[[ Given data, beginning ]]
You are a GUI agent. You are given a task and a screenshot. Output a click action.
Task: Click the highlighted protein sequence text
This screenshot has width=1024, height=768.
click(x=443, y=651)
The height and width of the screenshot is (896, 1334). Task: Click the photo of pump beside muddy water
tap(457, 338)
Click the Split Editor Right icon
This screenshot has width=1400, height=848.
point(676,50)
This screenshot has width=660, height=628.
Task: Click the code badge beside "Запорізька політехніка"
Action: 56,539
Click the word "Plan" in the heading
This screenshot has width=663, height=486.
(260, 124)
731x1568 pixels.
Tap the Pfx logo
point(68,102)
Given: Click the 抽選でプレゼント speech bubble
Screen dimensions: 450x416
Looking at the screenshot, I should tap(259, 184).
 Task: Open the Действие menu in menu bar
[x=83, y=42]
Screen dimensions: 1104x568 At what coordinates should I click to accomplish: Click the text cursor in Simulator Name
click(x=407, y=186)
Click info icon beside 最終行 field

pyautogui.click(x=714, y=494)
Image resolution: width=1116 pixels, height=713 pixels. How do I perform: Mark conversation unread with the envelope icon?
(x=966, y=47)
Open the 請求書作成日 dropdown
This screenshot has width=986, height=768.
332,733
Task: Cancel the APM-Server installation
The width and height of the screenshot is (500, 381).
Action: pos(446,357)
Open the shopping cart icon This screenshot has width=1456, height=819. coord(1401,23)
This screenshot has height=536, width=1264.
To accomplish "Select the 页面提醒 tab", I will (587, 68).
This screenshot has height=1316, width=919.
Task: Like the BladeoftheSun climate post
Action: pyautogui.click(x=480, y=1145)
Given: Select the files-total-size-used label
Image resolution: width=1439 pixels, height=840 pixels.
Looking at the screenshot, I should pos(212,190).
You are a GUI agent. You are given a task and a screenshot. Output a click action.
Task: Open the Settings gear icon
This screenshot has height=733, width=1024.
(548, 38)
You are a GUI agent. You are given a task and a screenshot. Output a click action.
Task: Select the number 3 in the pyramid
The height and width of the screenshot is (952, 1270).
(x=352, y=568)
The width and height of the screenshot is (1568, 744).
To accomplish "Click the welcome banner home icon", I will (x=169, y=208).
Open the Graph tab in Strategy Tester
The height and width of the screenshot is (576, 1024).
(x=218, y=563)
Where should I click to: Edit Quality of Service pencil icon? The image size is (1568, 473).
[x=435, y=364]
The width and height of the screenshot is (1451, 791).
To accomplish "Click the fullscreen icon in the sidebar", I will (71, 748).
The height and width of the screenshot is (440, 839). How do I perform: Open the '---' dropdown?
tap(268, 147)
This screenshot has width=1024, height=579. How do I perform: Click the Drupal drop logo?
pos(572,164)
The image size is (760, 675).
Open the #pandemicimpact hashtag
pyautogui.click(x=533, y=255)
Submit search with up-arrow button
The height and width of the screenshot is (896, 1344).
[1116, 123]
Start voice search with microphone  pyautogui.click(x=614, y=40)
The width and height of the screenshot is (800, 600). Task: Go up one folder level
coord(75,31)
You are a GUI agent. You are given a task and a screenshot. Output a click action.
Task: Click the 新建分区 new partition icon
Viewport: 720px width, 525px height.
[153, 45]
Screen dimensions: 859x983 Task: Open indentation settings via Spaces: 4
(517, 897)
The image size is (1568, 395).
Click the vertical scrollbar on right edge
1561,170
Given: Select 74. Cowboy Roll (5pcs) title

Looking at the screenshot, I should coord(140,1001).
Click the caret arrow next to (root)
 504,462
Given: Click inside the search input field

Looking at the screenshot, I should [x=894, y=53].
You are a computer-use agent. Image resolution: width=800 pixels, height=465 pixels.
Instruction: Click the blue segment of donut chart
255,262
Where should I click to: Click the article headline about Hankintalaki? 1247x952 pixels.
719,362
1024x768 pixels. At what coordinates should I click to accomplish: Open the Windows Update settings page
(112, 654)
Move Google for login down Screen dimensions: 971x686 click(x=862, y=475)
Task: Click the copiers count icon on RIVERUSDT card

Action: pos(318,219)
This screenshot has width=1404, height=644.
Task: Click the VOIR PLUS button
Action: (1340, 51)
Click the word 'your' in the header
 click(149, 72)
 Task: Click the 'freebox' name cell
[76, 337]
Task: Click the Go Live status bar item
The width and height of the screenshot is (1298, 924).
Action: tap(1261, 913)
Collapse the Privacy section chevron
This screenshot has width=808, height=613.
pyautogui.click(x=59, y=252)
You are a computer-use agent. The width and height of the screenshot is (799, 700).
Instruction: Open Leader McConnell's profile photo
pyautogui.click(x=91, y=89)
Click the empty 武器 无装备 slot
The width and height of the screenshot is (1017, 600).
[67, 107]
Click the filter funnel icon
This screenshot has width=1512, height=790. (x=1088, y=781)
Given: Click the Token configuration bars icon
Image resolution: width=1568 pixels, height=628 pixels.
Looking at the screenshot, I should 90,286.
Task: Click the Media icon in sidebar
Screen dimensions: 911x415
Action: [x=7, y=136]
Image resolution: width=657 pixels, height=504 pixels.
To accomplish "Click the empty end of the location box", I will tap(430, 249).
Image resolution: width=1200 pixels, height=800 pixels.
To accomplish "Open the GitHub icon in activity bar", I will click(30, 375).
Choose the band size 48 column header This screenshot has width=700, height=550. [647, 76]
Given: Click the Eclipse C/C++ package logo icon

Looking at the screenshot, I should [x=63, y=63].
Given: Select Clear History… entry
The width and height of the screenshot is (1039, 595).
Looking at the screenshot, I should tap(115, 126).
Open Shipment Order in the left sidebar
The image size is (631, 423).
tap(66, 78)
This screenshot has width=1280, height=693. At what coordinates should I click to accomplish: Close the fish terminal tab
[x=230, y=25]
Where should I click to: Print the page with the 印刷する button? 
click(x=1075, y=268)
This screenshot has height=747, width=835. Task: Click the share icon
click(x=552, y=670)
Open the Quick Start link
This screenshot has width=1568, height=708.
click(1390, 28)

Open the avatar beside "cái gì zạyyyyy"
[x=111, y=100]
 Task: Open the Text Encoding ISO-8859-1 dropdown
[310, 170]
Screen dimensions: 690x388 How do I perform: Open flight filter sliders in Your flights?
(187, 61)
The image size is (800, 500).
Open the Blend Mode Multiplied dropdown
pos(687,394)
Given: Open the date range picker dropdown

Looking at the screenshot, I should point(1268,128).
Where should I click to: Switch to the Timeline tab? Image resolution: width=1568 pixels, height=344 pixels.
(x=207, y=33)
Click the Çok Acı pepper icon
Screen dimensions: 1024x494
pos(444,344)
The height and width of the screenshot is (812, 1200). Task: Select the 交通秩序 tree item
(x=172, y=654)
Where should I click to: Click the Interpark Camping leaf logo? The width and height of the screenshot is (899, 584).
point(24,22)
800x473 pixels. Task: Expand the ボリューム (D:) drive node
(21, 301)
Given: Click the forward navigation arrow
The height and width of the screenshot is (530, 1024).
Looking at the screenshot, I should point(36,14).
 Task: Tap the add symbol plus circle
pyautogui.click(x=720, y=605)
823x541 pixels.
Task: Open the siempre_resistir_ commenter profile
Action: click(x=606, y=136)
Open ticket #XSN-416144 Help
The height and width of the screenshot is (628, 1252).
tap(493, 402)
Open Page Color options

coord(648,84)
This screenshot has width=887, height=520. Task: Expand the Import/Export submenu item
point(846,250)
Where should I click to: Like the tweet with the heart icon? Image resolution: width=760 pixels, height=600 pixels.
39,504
[[ Given data, end ]]
■ **Work order**
Quote the material exactly, leaving nothing out.

■ **Answer box**
You are a GUI agent. You are given a task and a screenshot. Output a click action.
Task: Click the highlighted protein sequence text
This screenshot has width=1024, height=768.
click(x=443, y=651)
The height and width of the screenshot is (896, 1334). Task: Click the photo of pump beside muddy water
tap(457, 338)
Click the Split Editor Right icon
This screenshot has width=1400, height=848.
point(676,50)
This screenshot has width=660, height=628.
Task: Click the code badge beside "Запорізька політехніка"
Action: 56,539
Click the word "Plan" in the heading
This screenshot has width=663, height=486.
(260, 124)
731x1568 pixels.
Tap the Pfx logo
point(68,102)
Given: Click the 抽選でプレゼント speech bubble
Screen dimensions: 450x416
Looking at the screenshot, I should tap(259, 184).
 Task: Open the Действие menu in menu bar
[x=83, y=42]
Screen dimensions: 1104x568 At what coordinates should I click to accomplish: Click the text cursor in Simulator Name
click(x=407, y=186)
Click info icon beside 最終行 field

pyautogui.click(x=714, y=494)
Image resolution: width=1116 pixels, height=713 pixels. How do I perform: Mark conversation unread with the envelope icon?
(x=966, y=47)
Open the 請求書作成日 dropdown
This screenshot has width=986, height=768.
332,733
Task: Cancel the APM-Server installation
The width and height of the screenshot is (500, 381).
Action: pos(446,357)
Open the shopping cart icon This screenshot has width=1456, height=819. coord(1401,23)
This screenshot has height=536, width=1264.
To accomplish "Select the 页面提醒 tab", I will (587, 68).
This screenshot has height=1316, width=919.
Task: Like the BladeoftheSun climate post
Action: pyautogui.click(x=480, y=1145)
Given: Select the files-total-size-used label
Image resolution: width=1439 pixels, height=840 pixels.
Looking at the screenshot, I should pos(212,190).
You are a GUI agent. You are given a task and a screenshot. Output a click action.
Task: Open the Settings gear icon
This screenshot has height=733, width=1024.
(548, 38)
You are a GUI agent. You are given a task and a screenshot. Output a click action.
Task: Select the number 3 in the pyramid
The height and width of the screenshot is (952, 1270).
(x=352, y=568)
The width and height of the screenshot is (1568, 744).
To accomplish "Click the welcome banner home icon", I will (x=169, y=208).
Open the Graph tab in Strategy Tester
The height and width of the screenshot is (576, 1024).
(x=218, y=563)
Where should I click to: Edit Quality of Service pencil icon? The image size is (1568, 473).
[x=435, y=364]
The width and height of the screenshot is (1451, 791).
To accomplish "Click the fullscreen icon in the sidebar", I will (71, 748).
The height and width of the screenshot is (440, 839). How do I perform: Open the '---' dropdown?
tap(268, 147)
This screenshot has width=1024, height=579. How do I perform: Click the Drupal drop logo?
pos(572,164)
The image size is (760, 675).
Open the #pandemicimpact hashtag
pyautogui.click(x=533, y=255)
Submit search with up-arrow button
The height and width of the screenshot is (896, 1344).
[1116, 123]
Start voice search with microphone  pyautogui.click(x=614, y=40)
The width and height of the screenshot is (800, 600). Task: Go up one folder level
coord(75,31)
You are a GUI agent. You are given a task and a screenshot. Output a click action.
Task: Click the 新建分区 new partition icon
Viewport: 720px width, 525px height.
[153, 45]
Screen dimensions: 859x983 Task: Open indentation settings via Spaces: 4
(517, 897)
The image size is (1568, 395).
Click the vertical scrollbar on right edge
1561,170
Given: Select 74. Cowboy Roll (5pcs) title

Looking at the screenshot, I should coord(140,1001).
Click the caret arrow next to (root)
 504,462
Given: Click inside the search input field

Looking at the screenshot, I should [x=894, y=53].
You are a computer-use agent. Image resolution: width=800 pixels, height=465 pixels.
Instruction: Click the blue segment of donut chart
255,262
Where should I click to: Click the article headline about Hankintalaki? 1247x952 pixels.
719,362
1024x768 pixels. At what coordinates should I click to accomplish: Open the Windows Update settings page
(112, 654)
Move Google for login down Screen dimensions: 971x686 click(x=862, y=475)
Task: Click the copiers count icon on RIVERUSDT card

Action: pos(318,219)
This screenshot has width=1404, height=644.
Task: Click the VOIR PLUS button
Action: (1340, 51)
Click the word 'your' in the header
 click(149, 72)
 Task: Click the 'freebox' name cell
[76, 337]
Task: Click the Go Live status bar item
The width and height of the screenshot is (1298, 924).
Action: tap(1261, 913)
Collapse the Privacy section chevron
This screenshot has width=808, height=613.
pyautogui.click(x=59, y=252)
You are a computer-use agent. The width and height of the screenshot is (799, 700).
Instruction: Open Leader McConnell's profile photo
pyautogui.click(x=91, y=89)
Click the empty 武器 无装备 slot
The width and height of the screenshot is (1017, 600).
[67, 107]
Click the filter funnel icon
This screenshot has width=1512, height=790. (x=1088, y=781)
Given: Click the Token configuration bars icon
Image resolution: width=1568 pixels, height=628 pixels.
Looking at the screenshot, I should 90,286.
Task: Click the Media icon in sidebar
Screen dimensions: 911x415
Action: [x=7, y=136]
Image resolution: width=657 pixels, height=504 pixels.
To accomplish "Click the empty end of the location box", I will tap(430, 249).
Image resolution: width=1200 pixels, height=800 pixels.
To accomplish "Open the GitHub icon in activity bar", I will click(30, 375).
Choose the band size 48 column header This screenshot has width=700, height=550. [647, 76]
Given: Click the Eclipse C/C++ package logo icon

Looking at the screenshot, I should [x=63, y=63].
Given: Select Clear History… entry
The width and height of the screenshot is (1039, 595).
Looking at the screenshot, I should tap(115, 126).
Open Shipment Order in the left sidebar
The image size is (631, 423).
tap(66, 78)
This screenshot has width=1280, height=693. At what coordinates should I click to accomplish: Close the fish terminal tab
[x=230, y=25]
Where should I click to: Print the page with the 印刷する button? 
click(x=1075, y=268)
This screenshot has height=747, width=835. Task: Click the share icon
click(x=552, y=670)
Open the Quick Start link
This screenshot has width=1568, height=708.
click(1390, 28)

Open the avatar beside "cái gì zạyyyyy"
[x=111, y=100]
 Task: Open the Text Encoding ISO-8859-1 dropdown
[310, 170]
Screen dimensions: 690x388 How do I perform: Open flight filter sliders in Your flights?
(187, 61)
The image size is (800, 500).
Open the Blend Mode Multiplied dropdown
pos(687,394)
Given: Open the date range picker dropdown

Looking at the screenshot, I should point(1268,128).
Where should I click to: Switch to the Timeline tab? Image resolution: width=1568 pixels, height=344 pixels.
(x=207, y=33)
Click the Çok Acı pepper icon
Screen dimensions: 1024x494
pos(444,344)
The height and width of the screenshot is (812, 1200). Task: Select the 交通秩序 tree item
(x=172, y=654)
Where should I click to: Click the Interpark Camping leaf logo? The width and height of the screenshot is (899, 584).
point(24,22)
800x473 pixels. Task: Expand the ボリューム (D:) drive node
(21, 301)
Given: Click the forward navigation arrow
The height and width of the screenshot is (530, 1024).
Looking at the screenshot, I should point(36,14).
 Task: Tap the add symbol plus circle
pyautogui.click(x=720, y=605)
823x541 pixels.
Task: Open the siempre_resistir_ commenter profile
Action: click(x=606, y=136)
Open ticket #XSN-416144 Help
The height and width of the screenshot is (628, 1252).
tap(493, 402)
Open Page Color options

coord(648,84)
This screenshot has width=887, height=520. Task: Expand the Import/Export submenu item
point(846,250)
Where should I click to: Like the tweet with the heart icon? Image resolution: width=760 pixels, height=600 pixels.
39,504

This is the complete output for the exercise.